The travel industry has been talking about it for years. Americans are taking fewer and fewer vacation days. Before you get the wrong idea, let’s point out that it’s not because U.S. Employers are offering less vacation time. The average American doesn’t use 4 available vacation days per year. And studies have suggested that even if U.S. Employers offered unlimited vacation time, the average American would not take any more vacation than they do right now. There are several attributing factors in this vacation time abandonment. According to one article on Skift, 40% of Americans are afraid of returning to a mountain of work after their vacation, 35% believe that no one else can do their job, 33% cannot afford a vacation, 33% also believe that taking time off is harder to do as you advance in a company, and 28% intentionally leave vacation days on the table to show their complete dedication to their employer.

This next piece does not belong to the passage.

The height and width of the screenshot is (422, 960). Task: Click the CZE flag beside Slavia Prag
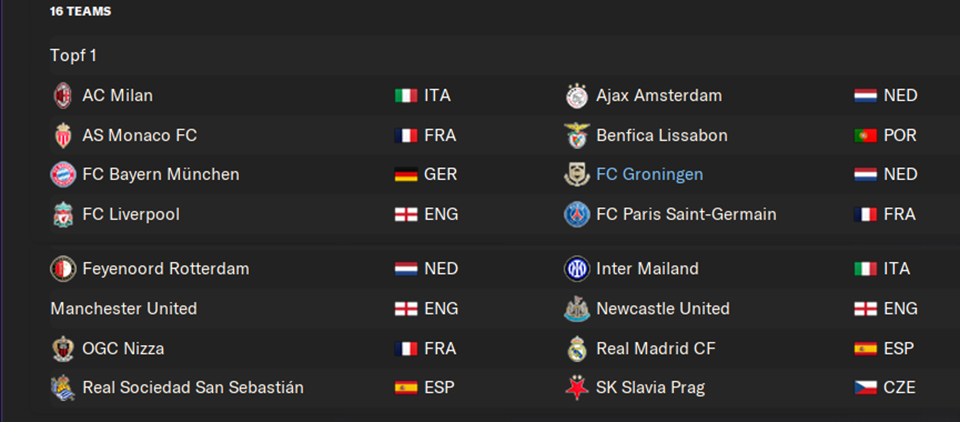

This information doesn’t pair well with other findings by U.S. Travel’s “Project Time Off” that 80% of managers and HR leaders believe that vacations are important and 67% feel that vacations make their employees more productive. However, “Project Time Off” also reported that 46% of managers surveyed stay ‘plugged-in’ to work while taking time off.
It seems that the conflict here falls along a few key fault lines; being productive versus being dedicated; asserting your value within a company versus maintaining a work-home balance; Unplugging and recharging your batteries, versus climbing the corporate ladder; earning money versus spending money.
But many Americans are beginning to understand that the options here do not have to be mutually exclusive. More and more working professionals are seizing an opportunity to take some vacation days in a productive way; by adding personal time to pre-existing business trips. Adding a leisure portion to a pre-existing business trip can save money on your personal travel expenses, allow you to feel productive and relaxed, and can make sure that you’re taking a minute to enjoy life before you go back to burning the candle at both ends.
More and more meeting and event planners are focusing on location, supplementary activities and experiential offerings outside of meeting space and catering options when organizing the next company retreat or quarterly review. This helps the employees at their company maximize the benefits of travel, increasing both productivity and team morale.
If you have the opportunity to explore a new city, or unwind on the beach for a day after your company travel you need to take it. Do you think that you can use all of your vacation time this year? Where would you most like to go on a company trip?